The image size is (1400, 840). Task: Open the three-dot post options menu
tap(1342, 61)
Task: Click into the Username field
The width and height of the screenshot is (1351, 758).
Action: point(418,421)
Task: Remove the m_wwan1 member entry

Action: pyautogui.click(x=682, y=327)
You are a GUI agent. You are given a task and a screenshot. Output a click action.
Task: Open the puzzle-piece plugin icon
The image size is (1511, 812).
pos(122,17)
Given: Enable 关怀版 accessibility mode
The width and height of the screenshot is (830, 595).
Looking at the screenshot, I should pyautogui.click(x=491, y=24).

■ **WORK TO COMPLETE**
Could you rewrite all of the records above as a JSON list of strings, with one string per line and blank lines left out?

■ **WRITTEN ANSWER**
[
  "The image size is (1400, 840). Task: Open the three-dot post options menu",
  "tap(1342, 61)",
  "Task: Click into the Username field",
  "The width and height of the screenshot is (1351, 758).",
  "Action: point(418,421)",
  "Task: Remove the m_wwan1 member entry",
  "Action: pyautogui.click(x=682, y=327)",
  "You are a GUI agent. You are given a task and a screenshot. Output a click action.",
  "Task: Open the puzzle-piece plugin icon",
  "The image size is (1511, 812).",
  "pos(122,17)",
  "Given: Enable 关怀版 accessibility mode",
  "The width and height of the screenshot is (830, 595).",
  "Looking at the screenshot, I should pyautogui.click(x=491, y=24)."
]